『ジークアクス』ブームで再注目! 富野由悠季が25年前に書いた『密会』、週間ラノベランキングに登場

25年前の小説が『ジークアクス』で再燃

 Rakutenブックスの週間ライトノベルランキング(2025年6月9日~15日)は、TVアニメの第2期が佳境に差し掛かっている日向夏のシリーズ最新巻『薬屋のひとりごと16』(ヒーロー文庫)が1位。「子」の一族の砦に連れて来られた猫猫を、遂に正体を明かした壬氏が猫猫の父親で軍師の羅漢ともども救出に来たTVアニメはまだ第4巻の頃の出来事。第16巻では猫猫は医官付きの官女となって、宮中で医療に関わる仕事をしている。

 壬氏との関係は進みもせず戻りもしないといったところ。そこに疱瘡という恐ろしい伝染病が流行するかもしれないという衝撃が伝わる。さあ猫猫の活躍だというと、伝染する可能性から猫猫に出番は回らず、流行の現場にはかつて疱瘡に罹って生還した妤(よ)という猫猫の後輩が赴く。猫猫の方は都で発生した皇太后の姪が呪われているらしい事態や、義兄の羅半が拉致監禁された事態に取り組むことになる。

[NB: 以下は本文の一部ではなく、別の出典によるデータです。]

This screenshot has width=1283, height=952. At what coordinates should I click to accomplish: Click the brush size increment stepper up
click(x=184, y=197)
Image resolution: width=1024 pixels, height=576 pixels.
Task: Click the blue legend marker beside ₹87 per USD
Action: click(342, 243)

 疱瘡という重大事が進行する傍らで、細かい出来事が次口に発生しては猫猫が挑み解決すといった読みどころぎっしりの最新刊。TVアニメの第2期に登場して義父の羅半とはまた違った癖のあるキャラクターぶりを見せている羅半の実力に触れられ、意外と女性に好意をもたれるところにも驚ける。第16巻には21位に入った『薬屋のひとりごと 16 アニメ第1期シナリオ集付き限定特装版』もあって、TVアニメの1期のシナリオと脚本家のコメントを読むことができる。原作からどう取捨選択されてシナリオ化されたのか、そこから放送までの間にどう変わったのかを見ることで、小説がアニメになるまでの流れを確かめられる。

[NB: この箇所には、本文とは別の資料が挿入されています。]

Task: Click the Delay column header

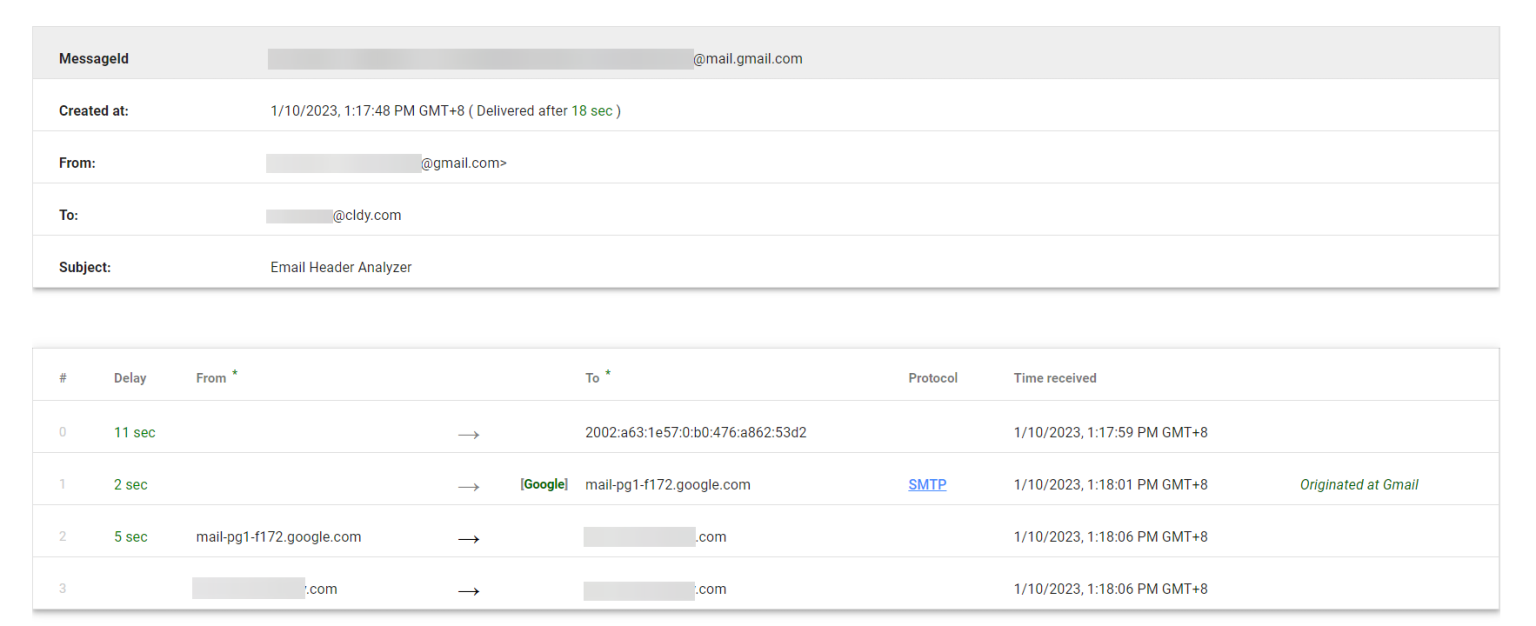Action: pos(130,377)
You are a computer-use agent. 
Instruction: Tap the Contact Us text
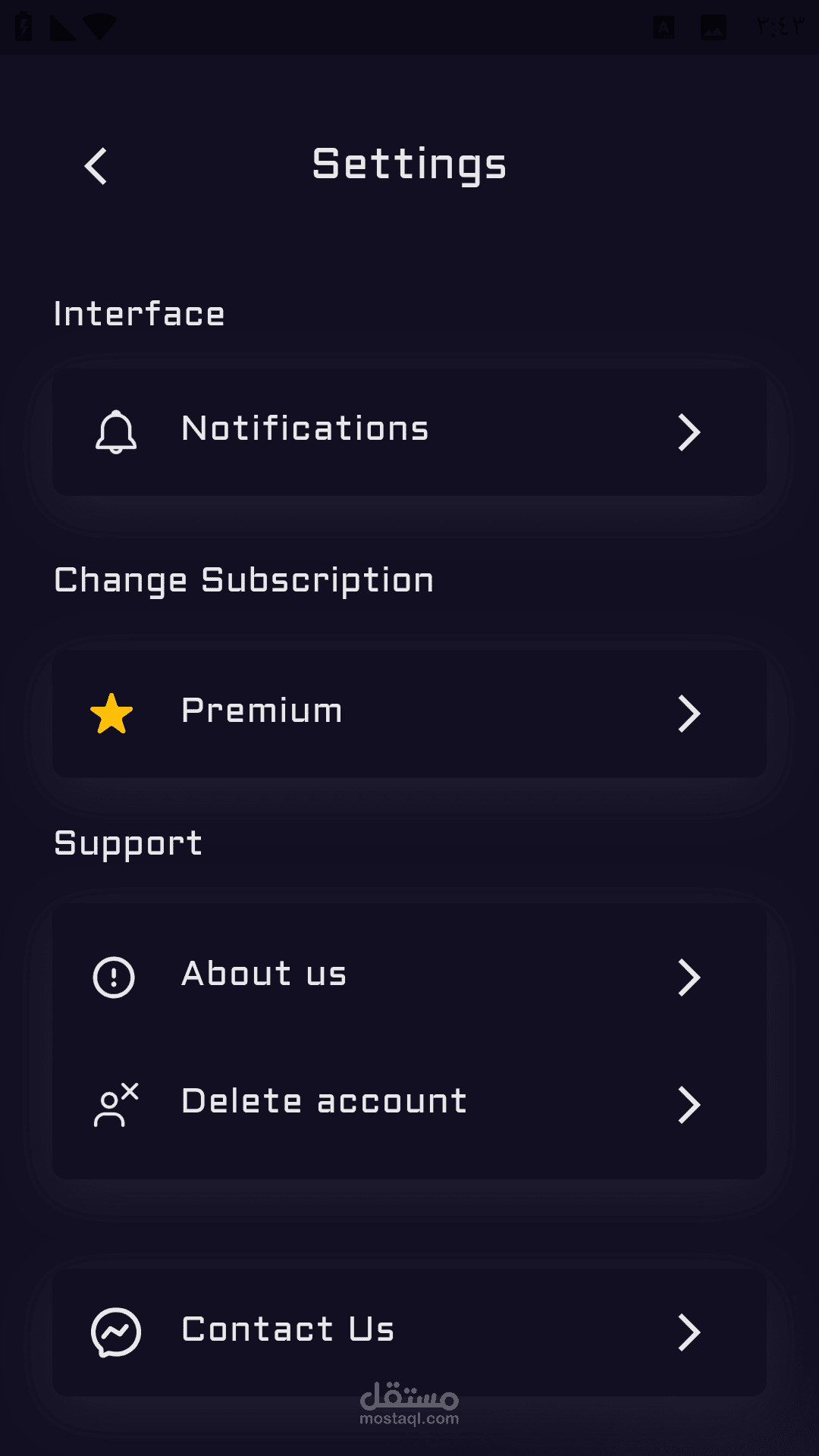288,1329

 新刊が出てTVアニメが話題になれば既刊の方にも動きがあるもの。『薬屋のひとりごと』は10位まででも第15巻が5位、第5巻は8位、第6巻が9位、第8巻が10位と5冊が入り、11位から30位までの間に特装版も含めて全巻がランクインする人気ぶり。コンビニエンスストアでも売られるほど広い販路を持ちながら、オンライン書店でもこれだけの売れ行きを見せているあたり、もはや国民的な人気作になったと言えるかもしれない。

 ランキングの2位は、映画『劇場版 忍たま乱太郎 ドクタケ忍者隊最強の軍師』の原作となった小説に、映画では描かれなかった天鬼誕生までのストーリー「軍師の帰還の段」を描き下ろしで追加した阪口和久『完全版 小説 落第忍者乱太郎 ドクタケ忍者隊 最強の軍師』(尼子騒兵衛原作・イラスト、朝日新聞出版)。映画は興行収入が30億円を突破する大ヒット作となったが、追加で新しい情報が得られるとあってファンならぜひ読みたいところだろう。7月22日発売。

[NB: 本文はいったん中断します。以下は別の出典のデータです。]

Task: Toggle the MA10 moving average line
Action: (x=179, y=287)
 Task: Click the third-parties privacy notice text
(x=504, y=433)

 3位は、佐島勤『続・魔法科高校の劣等生 メイジアン・カンパニー10』(電撃文庫)。司波達也が事業を営む島が手狭になってきたことから、移転先を考えるようになって日本だけでなく北アメリカ大陸合衆国からも誘いがあって、達也の価値が改めて浮かび上がってくる。日本が提案した地が国際的にセンシティブな場所だったことから、新ソビエト連邦が暗躍を初めてこれを達也が迎え撃つ。一方で、金沢にいる一条将輝にも大アジア連合の謀略が迫る。スリリングな防諜戦を楽しめる最新刊だ。

 4位は、衣笠彰梧『ようこそ実力至上主義の教室へ 3年生編2』(MF文庫J)。7月25日発売で詳細は不明だが、2年生から3年生に上がって遂に念願のAクラスとなった学級から、立役者の綾小路清隆が抜けて別の学級に移ったことで、さまざまな憶測が渦巻き大混乱が起こり始めている。清隆の狙いも含めてまるで見えない展開の中、ジェットコースターのような激しい驚きと興奮を味わる3年生編となりそうだ。